Saturday, December 3, 2016

Allied

 Allied, 2016
Directed by Robert Zemeckis, 124 minutes
Brad Pitt, Marion Cotillard, Lizzy Caplan, Matthew Goode

Half spy-action-film, half love-story, the only thing Zemeckis does well here is romanticize.

Brad Pitt is as engaging as a sandbag playing Max Vatan, a well-greased Canadian RAF pilot on a classified mission in WWII Casablanca. Enter the slightly more intriguing Marianne Beauséjour (Marion Cotillard). She’s his French-resistance-fighting partner, masquerading as his wife and donned in silks and smiles, with a twinkle in her eye.

They set about ‘testing’ one another as they prepare for their suicide mission to assassinate a Nazi official. So far the movie hasn’t committed too many sins outside of a bad CGI parachute landing.

Vatan and Beauséjour decide to spend their last night out in the dunes. The night ends in car sex during a sand storm so claustrophobic our grimaces look like the ones on Pitt and Cotillard’s faces.

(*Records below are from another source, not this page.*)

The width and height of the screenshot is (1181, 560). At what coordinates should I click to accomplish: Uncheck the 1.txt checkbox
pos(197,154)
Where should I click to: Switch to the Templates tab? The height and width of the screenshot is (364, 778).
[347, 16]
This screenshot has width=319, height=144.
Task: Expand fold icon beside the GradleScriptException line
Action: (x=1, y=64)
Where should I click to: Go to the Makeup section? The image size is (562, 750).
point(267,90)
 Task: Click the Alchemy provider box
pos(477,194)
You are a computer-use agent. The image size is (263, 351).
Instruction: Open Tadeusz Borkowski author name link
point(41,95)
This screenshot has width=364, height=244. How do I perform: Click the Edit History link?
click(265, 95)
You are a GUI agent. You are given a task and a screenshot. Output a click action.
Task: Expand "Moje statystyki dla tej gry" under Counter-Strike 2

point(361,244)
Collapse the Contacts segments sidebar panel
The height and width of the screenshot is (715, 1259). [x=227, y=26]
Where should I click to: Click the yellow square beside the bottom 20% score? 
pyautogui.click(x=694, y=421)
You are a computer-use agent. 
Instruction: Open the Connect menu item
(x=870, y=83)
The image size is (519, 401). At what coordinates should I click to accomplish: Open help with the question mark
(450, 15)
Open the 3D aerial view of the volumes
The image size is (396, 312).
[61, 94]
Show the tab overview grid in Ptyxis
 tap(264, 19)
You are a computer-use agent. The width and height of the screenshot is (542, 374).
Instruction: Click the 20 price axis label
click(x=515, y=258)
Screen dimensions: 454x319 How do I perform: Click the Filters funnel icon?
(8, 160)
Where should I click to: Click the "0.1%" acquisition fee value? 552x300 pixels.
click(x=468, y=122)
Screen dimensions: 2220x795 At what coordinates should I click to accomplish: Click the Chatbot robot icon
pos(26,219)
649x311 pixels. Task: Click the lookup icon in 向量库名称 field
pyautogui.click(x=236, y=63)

The spy-lovers smarten up and head over to their dinner party to complete the mission. This is it, the big action sequence for the film, happening less than halfway through. It utilizes some good camera angles but Vatan and Beauséjour look so suspicious throughout we wonder how they ever managed to become spies.

Miraculously, they get away alive and having consummated their great love, move to London to get married for real and raise the daughter they conceived during their uncomfortable car sex.

Almost two years go by before British intelligence picks up chatter that points to Beauséjour being a planted German spy. Vatan kicks a chair and swears that love conquers all, his wife isn’t working for the Germans, blah blah blah. They set up a test to see if she’s the spy.

And the three days of the test last for-freaking-ever with cameos from characters whose purpose is only fleetingly explained.

One fulfilled dream and a letter later, Zemeckis is trying too hard to save his abominable plot line. The score breathes a little bit of life into this otherwise lack-luster film with a touching theme and ‘Sing Sing Sing’ to back it up.

The whole two hours are summed up in the opening sequence, fading to the word “lie” in the title. Like how Zemeckis lied to us and told us this was going to be a thrilling-action-spy intrigue.